▶ **Task requirements**:
Copy out the lines from the one containing "545x425 pixels. At" through the one containing "pyautogui.click(x=70, y=162)", unchanged, and nothing else.

── Input records ──

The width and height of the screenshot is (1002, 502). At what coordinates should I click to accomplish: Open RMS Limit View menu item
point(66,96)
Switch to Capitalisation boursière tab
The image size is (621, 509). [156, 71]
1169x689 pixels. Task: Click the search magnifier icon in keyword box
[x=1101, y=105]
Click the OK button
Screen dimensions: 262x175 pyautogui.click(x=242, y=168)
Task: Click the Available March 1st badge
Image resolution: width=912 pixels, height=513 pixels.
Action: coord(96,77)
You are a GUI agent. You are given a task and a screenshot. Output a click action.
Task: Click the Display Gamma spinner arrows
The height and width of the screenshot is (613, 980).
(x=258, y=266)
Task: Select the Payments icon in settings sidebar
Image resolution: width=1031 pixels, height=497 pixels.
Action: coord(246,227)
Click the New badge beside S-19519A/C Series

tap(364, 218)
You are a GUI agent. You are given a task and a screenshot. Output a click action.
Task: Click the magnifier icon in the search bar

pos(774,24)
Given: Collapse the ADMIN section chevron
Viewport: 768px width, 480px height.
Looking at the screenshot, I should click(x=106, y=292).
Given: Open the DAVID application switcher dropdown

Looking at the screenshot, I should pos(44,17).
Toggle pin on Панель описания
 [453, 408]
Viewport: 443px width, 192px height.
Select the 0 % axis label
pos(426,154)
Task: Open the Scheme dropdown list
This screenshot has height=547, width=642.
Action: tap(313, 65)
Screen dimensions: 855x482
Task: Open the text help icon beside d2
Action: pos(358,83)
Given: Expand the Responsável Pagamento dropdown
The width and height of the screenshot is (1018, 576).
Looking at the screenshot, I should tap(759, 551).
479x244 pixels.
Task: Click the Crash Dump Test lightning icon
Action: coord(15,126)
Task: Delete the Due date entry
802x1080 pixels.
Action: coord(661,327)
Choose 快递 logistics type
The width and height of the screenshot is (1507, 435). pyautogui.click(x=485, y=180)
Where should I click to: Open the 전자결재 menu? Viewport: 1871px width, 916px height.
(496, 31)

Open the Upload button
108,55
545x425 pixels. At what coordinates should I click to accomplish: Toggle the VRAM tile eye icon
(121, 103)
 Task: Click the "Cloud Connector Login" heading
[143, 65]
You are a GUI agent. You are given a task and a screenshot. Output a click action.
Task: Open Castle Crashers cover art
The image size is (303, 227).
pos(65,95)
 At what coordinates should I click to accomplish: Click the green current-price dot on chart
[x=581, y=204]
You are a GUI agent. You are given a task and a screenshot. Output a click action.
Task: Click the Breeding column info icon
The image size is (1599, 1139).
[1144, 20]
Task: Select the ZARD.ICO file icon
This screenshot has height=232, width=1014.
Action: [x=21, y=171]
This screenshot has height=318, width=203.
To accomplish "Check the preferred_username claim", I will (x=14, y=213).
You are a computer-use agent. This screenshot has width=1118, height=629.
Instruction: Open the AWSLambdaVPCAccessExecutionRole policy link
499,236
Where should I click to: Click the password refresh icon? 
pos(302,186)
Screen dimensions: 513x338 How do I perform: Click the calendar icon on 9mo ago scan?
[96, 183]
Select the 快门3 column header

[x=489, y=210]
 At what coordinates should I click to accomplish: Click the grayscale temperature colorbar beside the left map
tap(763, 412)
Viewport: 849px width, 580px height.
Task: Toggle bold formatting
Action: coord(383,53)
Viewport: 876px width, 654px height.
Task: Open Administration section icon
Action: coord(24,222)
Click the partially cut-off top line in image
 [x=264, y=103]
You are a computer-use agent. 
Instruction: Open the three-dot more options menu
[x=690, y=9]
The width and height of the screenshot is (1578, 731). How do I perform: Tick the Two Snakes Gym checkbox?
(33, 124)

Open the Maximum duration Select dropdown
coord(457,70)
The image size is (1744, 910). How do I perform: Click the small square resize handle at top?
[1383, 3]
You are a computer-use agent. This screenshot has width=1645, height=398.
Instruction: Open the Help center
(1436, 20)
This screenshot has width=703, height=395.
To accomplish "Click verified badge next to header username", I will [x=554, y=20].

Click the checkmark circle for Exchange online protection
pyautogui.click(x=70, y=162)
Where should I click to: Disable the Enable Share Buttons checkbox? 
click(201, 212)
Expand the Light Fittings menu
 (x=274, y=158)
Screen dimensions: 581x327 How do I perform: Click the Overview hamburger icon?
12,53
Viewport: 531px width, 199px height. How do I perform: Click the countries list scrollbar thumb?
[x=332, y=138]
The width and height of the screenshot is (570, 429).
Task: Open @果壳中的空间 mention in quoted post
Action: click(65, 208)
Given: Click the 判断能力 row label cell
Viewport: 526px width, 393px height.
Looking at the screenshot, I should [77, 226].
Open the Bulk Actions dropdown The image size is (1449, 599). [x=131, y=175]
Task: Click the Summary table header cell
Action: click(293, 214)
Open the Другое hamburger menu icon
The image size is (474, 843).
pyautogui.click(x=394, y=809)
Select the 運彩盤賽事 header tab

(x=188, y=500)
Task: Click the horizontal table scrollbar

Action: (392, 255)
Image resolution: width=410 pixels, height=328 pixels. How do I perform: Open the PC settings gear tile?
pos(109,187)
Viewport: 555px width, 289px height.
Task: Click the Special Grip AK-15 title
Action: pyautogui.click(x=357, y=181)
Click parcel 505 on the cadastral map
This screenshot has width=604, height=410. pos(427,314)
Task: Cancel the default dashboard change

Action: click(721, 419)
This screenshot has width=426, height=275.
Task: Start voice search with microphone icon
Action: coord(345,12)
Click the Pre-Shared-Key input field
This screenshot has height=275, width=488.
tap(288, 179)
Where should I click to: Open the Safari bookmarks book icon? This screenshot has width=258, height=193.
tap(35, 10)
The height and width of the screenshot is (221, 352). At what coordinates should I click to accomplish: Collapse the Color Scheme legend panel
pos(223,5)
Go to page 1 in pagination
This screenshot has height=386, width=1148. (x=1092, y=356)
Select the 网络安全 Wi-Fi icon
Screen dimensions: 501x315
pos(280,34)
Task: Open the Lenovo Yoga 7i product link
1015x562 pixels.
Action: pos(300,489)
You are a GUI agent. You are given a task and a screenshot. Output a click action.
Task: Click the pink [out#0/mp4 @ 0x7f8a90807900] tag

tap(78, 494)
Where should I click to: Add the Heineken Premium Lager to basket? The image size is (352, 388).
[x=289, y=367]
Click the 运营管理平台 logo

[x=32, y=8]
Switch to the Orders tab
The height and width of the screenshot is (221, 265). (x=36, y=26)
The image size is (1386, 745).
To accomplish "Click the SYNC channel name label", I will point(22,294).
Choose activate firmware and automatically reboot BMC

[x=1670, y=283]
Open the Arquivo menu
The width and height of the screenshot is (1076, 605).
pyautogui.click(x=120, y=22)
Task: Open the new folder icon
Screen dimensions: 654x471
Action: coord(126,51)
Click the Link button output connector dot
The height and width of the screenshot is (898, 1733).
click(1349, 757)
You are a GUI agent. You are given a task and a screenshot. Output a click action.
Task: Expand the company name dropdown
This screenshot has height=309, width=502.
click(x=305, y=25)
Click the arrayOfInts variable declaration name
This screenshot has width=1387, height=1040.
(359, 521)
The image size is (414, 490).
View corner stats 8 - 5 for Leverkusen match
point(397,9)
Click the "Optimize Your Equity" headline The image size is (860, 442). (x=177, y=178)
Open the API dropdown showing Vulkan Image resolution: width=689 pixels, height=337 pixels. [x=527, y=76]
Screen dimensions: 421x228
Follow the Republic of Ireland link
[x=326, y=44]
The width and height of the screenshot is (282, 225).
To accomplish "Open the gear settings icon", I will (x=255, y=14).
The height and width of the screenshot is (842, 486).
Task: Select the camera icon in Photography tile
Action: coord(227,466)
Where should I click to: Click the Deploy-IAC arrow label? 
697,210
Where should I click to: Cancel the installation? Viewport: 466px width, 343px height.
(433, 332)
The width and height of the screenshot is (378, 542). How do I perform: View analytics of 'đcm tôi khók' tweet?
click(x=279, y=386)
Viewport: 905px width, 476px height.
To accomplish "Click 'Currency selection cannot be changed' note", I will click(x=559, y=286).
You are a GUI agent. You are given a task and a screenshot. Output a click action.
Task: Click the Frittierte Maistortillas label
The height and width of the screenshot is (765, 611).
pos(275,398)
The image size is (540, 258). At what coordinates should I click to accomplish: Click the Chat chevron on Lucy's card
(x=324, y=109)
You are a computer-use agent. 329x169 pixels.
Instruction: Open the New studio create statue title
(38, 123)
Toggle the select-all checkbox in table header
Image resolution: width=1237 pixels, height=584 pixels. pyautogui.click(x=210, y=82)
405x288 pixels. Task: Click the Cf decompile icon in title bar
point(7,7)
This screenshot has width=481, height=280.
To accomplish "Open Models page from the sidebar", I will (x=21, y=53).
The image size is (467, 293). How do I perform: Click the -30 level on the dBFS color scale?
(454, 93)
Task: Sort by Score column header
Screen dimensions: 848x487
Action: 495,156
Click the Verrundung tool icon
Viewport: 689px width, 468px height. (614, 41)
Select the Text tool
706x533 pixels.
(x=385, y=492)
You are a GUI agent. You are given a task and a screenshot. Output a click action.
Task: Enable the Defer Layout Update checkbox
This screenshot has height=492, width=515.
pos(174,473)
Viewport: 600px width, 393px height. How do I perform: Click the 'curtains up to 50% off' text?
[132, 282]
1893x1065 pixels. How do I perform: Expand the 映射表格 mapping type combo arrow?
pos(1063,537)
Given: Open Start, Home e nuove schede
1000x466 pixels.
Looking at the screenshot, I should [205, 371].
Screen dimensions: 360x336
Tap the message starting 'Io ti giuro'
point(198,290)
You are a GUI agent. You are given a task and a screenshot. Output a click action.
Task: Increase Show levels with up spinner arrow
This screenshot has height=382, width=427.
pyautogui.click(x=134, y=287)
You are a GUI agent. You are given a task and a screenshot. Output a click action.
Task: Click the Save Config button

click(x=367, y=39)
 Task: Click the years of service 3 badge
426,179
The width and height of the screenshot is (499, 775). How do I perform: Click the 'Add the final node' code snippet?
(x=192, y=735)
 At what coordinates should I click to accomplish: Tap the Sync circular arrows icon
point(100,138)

───

▶ **Worked answer**:
545x425 pixels. At what coordinates should I click to accomplish: Toggle the VRAM tile eye icon
(121, 103)
 Task: Click the "Cloud Connector Login" heading
[143, 65]
You are a GUI agent. You are given a task and a screenshot. Output a click action.
Task: Open Castle Crashers cover art
The image size is (303, 227).
pos(65,95)
 At what coordinates should I click to accomplish: Click the green current-price dot on chart
[x=581, y=204]
You are a GUI agent. You are given a task and a screenshot. Output a click action.
Task: Click the Breeding column info icon
The image size is (1599, 1139).
[1144, 20]
Task: Select the ZARD.ICO file icon
This screenshot has height=232, width=1014.
Action: [x=21, y=171]
This screenshot has height=318, width=203.
To accomplish "Check the preferred_username claim", I will (x=14, y=213).
You are a computer-use agent. This screenshot has width=1118, height=629.
Instruction: Open the AWSLambdaVPCAccessExecutionRole policy link
499,236
Where should I click to: Click the password refresh icon? 
pos(302,186)
Screen dimensions: 513x338 How do I perform: Click the calendar icon on 9mo ago scan?
[96, 183]
Select the 快门3 column header

[x=489, y=210]
 At what coordinates should I click to accomplish: Click the grayscale temperature colorbar beside the left map
tap(763, 412)
Viewport: 849px width, 580px height.
Task: Toggle bold formatting
Action: coord(383,53)
Viewport: 876px width, 654px height.
Task: Open Administration section icon
Action: coord(24,222)
Click the partially cut-off top line in image
 [x=264, y=103]
You are a computer-use agent. 
Instruction: Open the three-dot more options menu
[x=690, y=9]
The width and height of the screenshot is (1578, 731). How do I perform: Tick the Two Snakes Gym checkbox?
(33, 124)

Open the Maximum duration Select dropdown
coord(457,70)
The image size is (1744, 910). How do I perform: Click the small square resize handle at top?
[1383, 3]
You are a computer-use agent. This screenshot has width=1645, height=398.
Instruction: Open the Help center
(1436, 20)
This screenshot has width=703, height=395.
To accomplish "Click verified badge next to header username", I will [x=554, y=20].

Click the checkmark circle for Exchange online protection
pyautogui.click(x=70, y=162)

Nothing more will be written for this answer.